[Collected data]
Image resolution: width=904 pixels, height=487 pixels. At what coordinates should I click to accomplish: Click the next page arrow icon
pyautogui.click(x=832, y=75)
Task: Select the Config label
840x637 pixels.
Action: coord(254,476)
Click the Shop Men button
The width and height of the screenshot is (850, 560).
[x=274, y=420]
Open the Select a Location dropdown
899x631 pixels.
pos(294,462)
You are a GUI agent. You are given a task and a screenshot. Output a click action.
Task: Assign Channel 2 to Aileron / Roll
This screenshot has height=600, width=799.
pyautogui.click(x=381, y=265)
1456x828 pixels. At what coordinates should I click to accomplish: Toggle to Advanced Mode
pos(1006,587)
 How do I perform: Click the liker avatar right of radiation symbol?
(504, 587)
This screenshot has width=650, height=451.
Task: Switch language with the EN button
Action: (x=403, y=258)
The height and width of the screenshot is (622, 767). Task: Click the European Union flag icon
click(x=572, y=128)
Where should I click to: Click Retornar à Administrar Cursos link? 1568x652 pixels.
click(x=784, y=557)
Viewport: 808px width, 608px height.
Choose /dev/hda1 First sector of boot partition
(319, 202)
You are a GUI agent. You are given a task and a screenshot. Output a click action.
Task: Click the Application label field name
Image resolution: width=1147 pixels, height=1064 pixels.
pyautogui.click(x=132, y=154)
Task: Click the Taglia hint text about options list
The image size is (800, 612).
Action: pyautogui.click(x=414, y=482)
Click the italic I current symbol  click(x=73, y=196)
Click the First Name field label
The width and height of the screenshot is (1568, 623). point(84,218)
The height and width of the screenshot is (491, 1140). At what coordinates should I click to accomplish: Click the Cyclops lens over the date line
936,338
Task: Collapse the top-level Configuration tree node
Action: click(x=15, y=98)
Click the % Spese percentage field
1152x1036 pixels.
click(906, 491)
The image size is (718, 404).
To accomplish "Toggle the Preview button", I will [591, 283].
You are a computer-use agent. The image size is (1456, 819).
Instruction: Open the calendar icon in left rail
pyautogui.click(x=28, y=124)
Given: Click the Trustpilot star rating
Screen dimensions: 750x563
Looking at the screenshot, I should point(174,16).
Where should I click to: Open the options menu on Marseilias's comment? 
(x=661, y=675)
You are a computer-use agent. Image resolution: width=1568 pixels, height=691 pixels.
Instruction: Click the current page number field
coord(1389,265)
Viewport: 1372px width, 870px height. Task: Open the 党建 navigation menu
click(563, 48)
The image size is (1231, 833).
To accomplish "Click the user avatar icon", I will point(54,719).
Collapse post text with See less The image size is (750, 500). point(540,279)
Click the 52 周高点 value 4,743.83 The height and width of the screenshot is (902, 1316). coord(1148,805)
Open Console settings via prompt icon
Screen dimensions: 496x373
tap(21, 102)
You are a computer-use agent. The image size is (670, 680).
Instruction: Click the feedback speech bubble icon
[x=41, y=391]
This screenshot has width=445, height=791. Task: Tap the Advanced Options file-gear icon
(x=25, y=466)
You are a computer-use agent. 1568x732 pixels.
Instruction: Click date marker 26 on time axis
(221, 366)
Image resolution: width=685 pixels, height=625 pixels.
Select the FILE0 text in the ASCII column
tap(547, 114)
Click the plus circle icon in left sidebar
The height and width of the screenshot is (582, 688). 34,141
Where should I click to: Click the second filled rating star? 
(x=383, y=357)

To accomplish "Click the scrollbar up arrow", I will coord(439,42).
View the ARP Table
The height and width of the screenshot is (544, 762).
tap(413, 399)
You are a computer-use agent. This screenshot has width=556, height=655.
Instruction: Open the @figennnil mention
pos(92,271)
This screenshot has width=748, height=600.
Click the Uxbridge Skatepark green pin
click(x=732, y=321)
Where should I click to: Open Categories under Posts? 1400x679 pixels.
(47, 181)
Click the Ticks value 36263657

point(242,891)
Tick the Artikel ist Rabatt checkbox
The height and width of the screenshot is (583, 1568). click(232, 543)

What the task requires » Please filter the entries above down to the lines holding "computer" and copy them.

Your response »
You are a computer-use agent. The image size is (1456, 819).
You are a computer-use agent. Image resolution: width=1568 pixels, height=691 pixels.
You are a computer-use agent. The image size is (670, 680).
You are a computer-use agent. 1568x732 pixels.
You are a computer-use agent. This screenshot has width=556, height=655.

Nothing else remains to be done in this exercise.